Em visita a São Paulo, o Prêmio Nobel da Paz, Muhammad Yunus, falou sobre sua experiência com o Grameen Bank, o banco que oferece microcrédito à população carente. Yunus discursou durante evento em comemoração aos dez anos do Banco do Povo Paulista.

Redação |

O Grameen Bank começou como um estudo de Yunus e se transformou oficialmente em banco em 1983. Depois de perceber que as populações pobres de Bangladesh tinham dificuldade de sobreviver pela impossibilidade de obter empréstimos, o professor criou e passou a presidir o banco, que oferece recursos financeiros sem cobrar juros sobre juros ou exigir garantias.

"O banco que criamos é quase o oposto dos bancos convencionais. Eles procuravam os ricos, nós procurávamos os pobres. Eles procuravam os homens, nós procurávamos as mulheres. Eles diziam que as pessoas tinham que ir ao banco, nós dizíamos que o banco tinha de ir as pessoas", afirmou Yunus, que nasceu em Bangladesh, em 1940, formou-se em Economia em 1961 e fez doutorado nos Estados Unidos.

Nas últimas duas décadas, cerca de US$ 5.700 bilhões foram emprestados a aproximadamente 2.400 famílias. O índice de inadimplência registrado é de pouco mais de 1%. Números como esses fizeram com que, em 2006, Yunus e seu banco foram agraciados com o prêmio Nobel da Paz.

Em sua palestra em São Paulo, o professor afirmou que o Grameen Bank incentiva as famílias cadastradas a colocarem seus filhos na escola, além de concederem bolsas e empréstimos para os alunos que se destacam e chegam à universidade.

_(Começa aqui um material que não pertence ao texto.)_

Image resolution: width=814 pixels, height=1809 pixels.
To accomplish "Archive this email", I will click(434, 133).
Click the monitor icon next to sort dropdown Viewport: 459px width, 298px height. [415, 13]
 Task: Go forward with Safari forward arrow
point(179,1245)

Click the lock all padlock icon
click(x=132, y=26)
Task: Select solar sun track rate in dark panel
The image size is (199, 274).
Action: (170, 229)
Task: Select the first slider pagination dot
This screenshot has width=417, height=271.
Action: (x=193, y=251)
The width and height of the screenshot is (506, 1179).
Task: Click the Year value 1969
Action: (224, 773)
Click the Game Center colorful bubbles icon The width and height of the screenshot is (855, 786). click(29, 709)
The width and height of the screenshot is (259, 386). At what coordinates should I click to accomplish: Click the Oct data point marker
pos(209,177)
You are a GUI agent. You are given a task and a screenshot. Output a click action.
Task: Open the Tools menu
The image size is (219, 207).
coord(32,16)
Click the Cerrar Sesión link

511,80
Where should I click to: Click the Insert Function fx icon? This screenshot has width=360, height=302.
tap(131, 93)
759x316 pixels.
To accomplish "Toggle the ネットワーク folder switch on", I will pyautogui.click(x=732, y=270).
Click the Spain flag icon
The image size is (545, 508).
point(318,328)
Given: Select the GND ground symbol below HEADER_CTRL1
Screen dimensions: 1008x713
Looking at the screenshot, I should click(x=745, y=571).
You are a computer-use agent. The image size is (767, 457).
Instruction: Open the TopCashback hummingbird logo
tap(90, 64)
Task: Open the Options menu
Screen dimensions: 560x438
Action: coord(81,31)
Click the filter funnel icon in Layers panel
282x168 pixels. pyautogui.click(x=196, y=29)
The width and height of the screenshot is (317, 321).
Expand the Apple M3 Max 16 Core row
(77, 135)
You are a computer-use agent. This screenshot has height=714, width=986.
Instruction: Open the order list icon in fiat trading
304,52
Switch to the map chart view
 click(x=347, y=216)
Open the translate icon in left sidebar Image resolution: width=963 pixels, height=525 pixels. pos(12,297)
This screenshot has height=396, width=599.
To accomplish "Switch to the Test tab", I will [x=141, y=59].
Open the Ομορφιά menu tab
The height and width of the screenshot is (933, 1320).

"Temos a responsabilidade de fazer com que essa segunda geração tenha uma vida totalmente diferente das de seus pais", afirmou Yunus. "Queremos criar uma nova família e dar adeus à pobreza de uma vez por todas."

Depois de sua palestra, Yunus respondeu algumas perguntas do público, entre elas: como tornar São Paulo uma metrópole de negócios sociais?

O professor definiu tais negócios como aqueles os a fazer o bem. "Só conhecemos os negócios que fazem o homem ganhar dinheiro. Como o foco é no lucro, algumas pessoas não se importam em passar por cima dos outros, em destruir o mundo", afirmou Yunus, acrescentando que os seres humanos não são "máquinas de ganhar dinheiro". "Gostamos de ganhar dinheiro, mas também gostamos de ajudar outras pessoas e mudar suas vidas".

O professor afirmou que o objetivo do Grameen Bank é ganhar dinhero para fazer a diferença, e que pessoas em todo o mundo podem pensar da mesma forma. "Acredito que, em São Paulo, existem muitas mentes criativas capazes de criar negócios sociais e inspirarem o mundo inteiro", disse Yunus.